* [Data for the task]:
-------

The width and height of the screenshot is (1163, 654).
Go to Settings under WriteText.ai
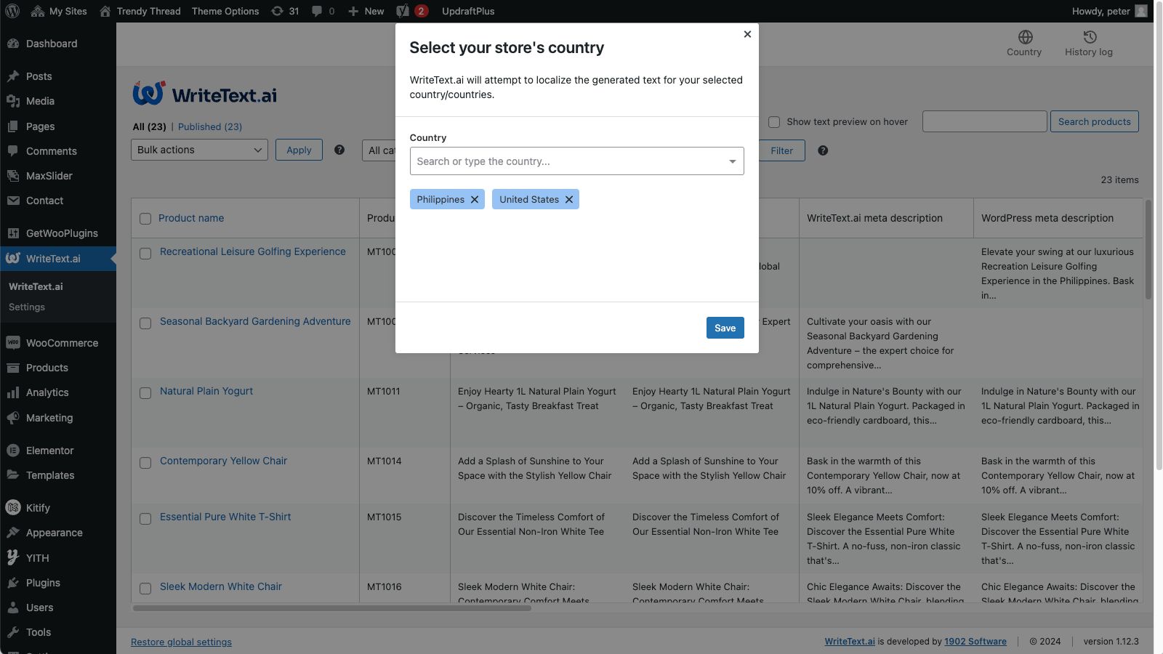(x=27, y=307)
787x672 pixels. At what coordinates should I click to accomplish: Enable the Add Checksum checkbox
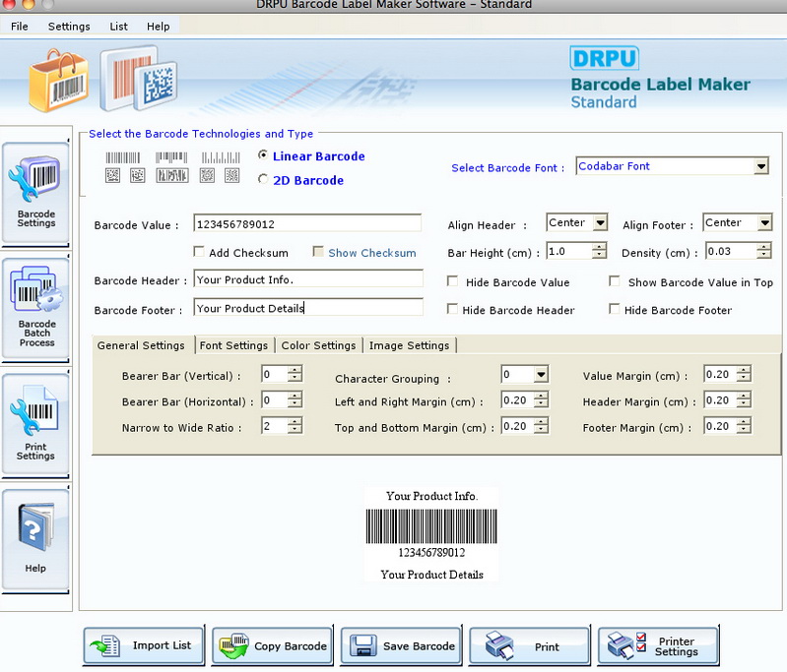coord(199,253)
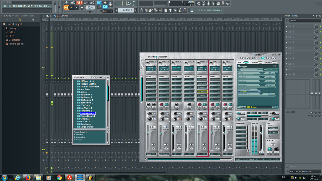Toggle the metronome icon
The image size is (322, 181).
coord(66,3)
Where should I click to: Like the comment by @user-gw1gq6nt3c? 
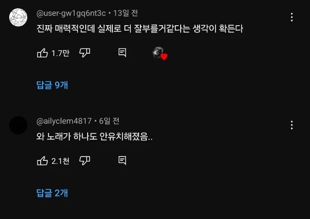tap(42, 53)
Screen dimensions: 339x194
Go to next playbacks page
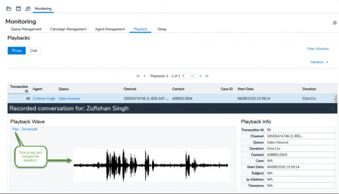tap(200, 76)
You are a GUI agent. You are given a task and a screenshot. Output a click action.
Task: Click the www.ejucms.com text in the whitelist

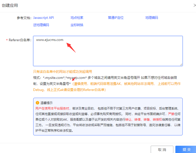[50, 40]
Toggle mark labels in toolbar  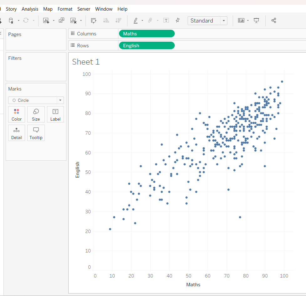pyautogui.click(x=166, y=21)
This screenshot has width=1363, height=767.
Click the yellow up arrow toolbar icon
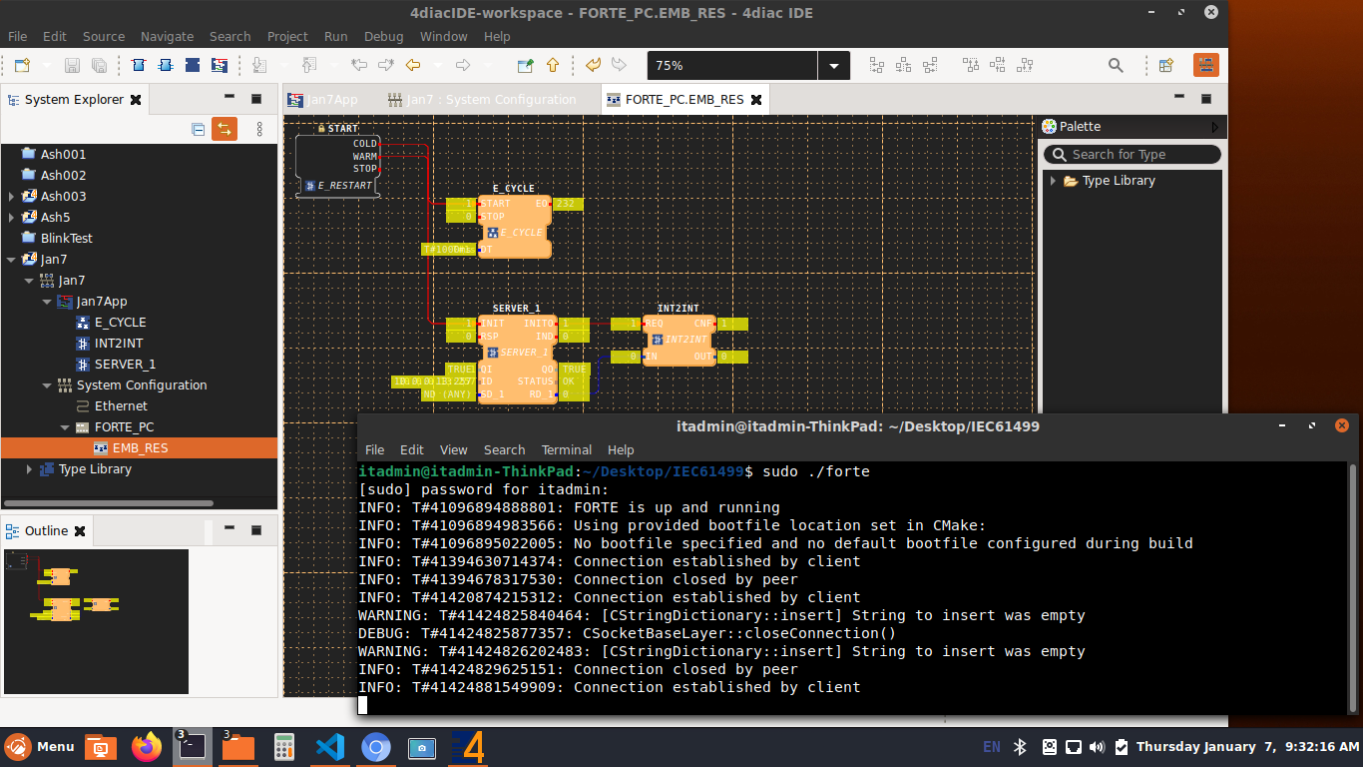pyautogui.click(x=552, y=65)
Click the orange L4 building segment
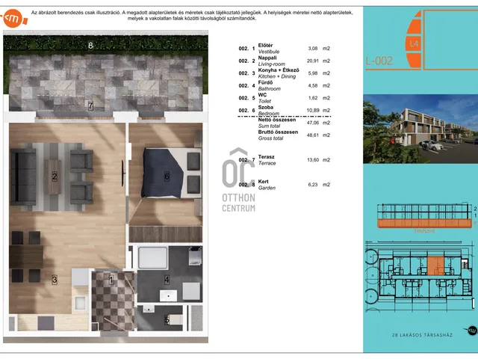The image size is (478, 359). (413, 43)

-------

* [Work task]: Wherever the word "height" appears in the listing, copy the line that holds it.

* [Response]:
The width and height of the screenshot is (1163, 654).
This screenshot has width=1363, height=767.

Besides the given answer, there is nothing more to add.